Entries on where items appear
=======

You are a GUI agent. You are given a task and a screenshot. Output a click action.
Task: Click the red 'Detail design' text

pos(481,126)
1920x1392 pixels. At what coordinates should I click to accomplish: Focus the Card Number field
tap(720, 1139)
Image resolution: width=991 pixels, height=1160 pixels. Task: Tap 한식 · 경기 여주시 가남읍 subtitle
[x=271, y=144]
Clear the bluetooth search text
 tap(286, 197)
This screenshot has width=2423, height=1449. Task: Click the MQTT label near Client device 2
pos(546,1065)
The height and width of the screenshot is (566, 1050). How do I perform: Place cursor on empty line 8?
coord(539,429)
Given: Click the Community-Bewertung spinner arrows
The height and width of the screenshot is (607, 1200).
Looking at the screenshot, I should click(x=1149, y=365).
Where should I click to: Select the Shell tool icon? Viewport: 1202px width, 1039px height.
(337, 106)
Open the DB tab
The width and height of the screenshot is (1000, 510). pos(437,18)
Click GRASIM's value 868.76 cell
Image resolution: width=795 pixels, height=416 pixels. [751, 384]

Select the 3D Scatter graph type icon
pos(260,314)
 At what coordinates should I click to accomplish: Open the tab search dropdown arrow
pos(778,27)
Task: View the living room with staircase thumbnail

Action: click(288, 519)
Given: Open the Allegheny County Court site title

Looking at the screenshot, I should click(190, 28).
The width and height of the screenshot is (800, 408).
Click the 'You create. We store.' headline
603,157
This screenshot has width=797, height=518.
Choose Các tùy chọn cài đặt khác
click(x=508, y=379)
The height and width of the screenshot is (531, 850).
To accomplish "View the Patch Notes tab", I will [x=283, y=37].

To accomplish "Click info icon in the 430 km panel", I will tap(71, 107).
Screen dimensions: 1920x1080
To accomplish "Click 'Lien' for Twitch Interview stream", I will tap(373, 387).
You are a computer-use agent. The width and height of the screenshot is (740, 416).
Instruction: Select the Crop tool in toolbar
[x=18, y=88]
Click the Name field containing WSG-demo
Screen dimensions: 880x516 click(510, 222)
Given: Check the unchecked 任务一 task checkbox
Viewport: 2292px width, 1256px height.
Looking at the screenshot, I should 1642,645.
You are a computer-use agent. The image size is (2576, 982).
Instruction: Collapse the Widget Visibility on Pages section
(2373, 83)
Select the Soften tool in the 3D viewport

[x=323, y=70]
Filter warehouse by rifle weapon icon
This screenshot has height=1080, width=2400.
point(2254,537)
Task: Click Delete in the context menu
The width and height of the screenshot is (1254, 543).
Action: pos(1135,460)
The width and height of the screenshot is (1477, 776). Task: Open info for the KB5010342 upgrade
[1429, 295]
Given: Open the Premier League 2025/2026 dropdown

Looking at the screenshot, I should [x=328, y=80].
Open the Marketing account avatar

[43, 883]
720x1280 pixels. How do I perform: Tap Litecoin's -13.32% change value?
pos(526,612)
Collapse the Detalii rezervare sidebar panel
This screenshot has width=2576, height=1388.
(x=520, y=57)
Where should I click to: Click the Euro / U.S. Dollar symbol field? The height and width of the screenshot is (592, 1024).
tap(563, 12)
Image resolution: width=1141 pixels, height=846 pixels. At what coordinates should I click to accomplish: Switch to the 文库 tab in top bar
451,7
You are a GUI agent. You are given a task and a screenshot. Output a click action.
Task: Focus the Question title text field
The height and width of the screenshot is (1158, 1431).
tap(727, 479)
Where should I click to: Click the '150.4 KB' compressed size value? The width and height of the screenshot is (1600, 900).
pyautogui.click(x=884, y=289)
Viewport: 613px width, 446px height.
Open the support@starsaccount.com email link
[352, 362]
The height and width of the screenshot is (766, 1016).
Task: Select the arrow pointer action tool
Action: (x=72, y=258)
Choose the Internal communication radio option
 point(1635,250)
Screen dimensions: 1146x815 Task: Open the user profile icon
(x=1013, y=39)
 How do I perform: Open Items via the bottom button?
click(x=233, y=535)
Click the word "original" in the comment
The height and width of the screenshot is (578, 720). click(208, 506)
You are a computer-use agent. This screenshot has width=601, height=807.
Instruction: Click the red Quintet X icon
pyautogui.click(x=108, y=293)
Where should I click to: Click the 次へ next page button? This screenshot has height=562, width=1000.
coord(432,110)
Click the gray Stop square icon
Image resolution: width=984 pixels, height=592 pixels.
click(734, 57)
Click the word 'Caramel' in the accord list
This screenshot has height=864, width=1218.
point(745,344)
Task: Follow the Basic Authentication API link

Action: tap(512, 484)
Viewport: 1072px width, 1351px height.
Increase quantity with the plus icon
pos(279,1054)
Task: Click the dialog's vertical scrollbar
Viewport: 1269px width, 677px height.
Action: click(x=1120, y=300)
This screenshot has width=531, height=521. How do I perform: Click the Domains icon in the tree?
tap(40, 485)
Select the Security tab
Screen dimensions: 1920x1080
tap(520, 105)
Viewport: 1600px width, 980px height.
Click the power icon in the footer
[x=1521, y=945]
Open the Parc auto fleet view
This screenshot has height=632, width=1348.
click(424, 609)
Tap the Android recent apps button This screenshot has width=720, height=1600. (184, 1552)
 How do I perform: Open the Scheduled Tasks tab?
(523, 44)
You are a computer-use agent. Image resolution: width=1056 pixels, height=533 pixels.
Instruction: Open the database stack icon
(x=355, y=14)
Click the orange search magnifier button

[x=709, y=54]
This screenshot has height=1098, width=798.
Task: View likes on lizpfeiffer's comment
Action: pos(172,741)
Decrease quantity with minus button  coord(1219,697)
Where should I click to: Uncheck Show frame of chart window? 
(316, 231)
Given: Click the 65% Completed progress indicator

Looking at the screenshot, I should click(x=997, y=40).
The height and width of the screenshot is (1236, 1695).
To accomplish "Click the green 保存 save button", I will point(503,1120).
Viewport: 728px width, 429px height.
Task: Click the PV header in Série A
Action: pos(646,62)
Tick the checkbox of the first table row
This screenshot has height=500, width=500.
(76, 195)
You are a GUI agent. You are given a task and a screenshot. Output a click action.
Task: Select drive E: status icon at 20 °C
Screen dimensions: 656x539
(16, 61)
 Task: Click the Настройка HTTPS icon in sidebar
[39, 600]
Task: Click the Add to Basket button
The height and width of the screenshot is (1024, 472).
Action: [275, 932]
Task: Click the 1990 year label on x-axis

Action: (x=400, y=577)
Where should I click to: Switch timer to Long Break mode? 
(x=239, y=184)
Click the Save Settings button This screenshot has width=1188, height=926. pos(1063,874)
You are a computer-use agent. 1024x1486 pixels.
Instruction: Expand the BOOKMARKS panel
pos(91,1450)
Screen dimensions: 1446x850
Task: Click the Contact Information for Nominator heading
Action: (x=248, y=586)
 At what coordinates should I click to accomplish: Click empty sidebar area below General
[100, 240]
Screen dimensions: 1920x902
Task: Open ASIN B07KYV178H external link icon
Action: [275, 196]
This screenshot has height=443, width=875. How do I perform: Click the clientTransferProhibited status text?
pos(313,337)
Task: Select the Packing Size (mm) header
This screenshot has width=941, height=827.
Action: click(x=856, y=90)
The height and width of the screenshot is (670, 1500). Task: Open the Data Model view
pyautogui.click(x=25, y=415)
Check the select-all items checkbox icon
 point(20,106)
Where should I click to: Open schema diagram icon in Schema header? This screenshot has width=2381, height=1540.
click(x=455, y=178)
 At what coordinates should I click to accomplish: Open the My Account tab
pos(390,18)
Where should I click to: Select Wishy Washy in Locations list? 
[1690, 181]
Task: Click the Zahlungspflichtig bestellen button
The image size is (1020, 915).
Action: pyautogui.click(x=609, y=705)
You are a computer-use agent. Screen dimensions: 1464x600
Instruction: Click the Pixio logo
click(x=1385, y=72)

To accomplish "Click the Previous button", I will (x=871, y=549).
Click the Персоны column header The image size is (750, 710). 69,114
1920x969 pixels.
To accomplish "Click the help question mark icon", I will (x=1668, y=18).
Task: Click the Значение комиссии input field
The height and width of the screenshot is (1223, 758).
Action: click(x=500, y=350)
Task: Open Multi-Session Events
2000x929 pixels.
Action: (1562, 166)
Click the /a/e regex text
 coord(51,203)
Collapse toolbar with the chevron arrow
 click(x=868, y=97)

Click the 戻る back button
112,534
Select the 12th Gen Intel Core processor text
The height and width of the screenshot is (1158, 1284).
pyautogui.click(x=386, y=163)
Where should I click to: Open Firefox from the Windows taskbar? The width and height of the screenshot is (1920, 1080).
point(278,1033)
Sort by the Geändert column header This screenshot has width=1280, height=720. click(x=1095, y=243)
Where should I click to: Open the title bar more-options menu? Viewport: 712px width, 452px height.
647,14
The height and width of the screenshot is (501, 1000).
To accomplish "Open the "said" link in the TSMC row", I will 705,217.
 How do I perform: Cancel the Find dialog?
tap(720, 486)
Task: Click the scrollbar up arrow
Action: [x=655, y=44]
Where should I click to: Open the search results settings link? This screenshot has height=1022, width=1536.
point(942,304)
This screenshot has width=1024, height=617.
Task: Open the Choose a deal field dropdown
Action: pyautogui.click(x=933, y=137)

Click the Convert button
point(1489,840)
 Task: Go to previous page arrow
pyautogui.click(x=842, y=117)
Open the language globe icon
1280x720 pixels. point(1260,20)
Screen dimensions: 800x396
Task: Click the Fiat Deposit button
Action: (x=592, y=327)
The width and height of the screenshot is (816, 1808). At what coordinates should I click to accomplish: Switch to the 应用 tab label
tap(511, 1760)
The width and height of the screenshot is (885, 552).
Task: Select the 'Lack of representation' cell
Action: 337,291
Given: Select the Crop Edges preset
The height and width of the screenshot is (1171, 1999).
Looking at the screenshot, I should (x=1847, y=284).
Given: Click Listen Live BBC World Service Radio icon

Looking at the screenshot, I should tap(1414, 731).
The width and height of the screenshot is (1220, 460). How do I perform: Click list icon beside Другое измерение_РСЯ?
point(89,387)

=======

• _Problem description_
Pull out each line of the records above that contains the string "dimensions", and list those lines in their original order.

• _Task solution_
Screen dimensions: 1920x1080
Screen dimensions: 880x516 click(510, 222)
Screen dimensions: 1146x815 Task: Open the user profile icon
Screen dimensions: 1920x1080
Screen dimensions: 656x539
Screen dimensions: 1446x850
Screen dimensions: 1920x902
You are a computer-use agent. Screen dimensions: 1464x600
Screen dimensions: 800x396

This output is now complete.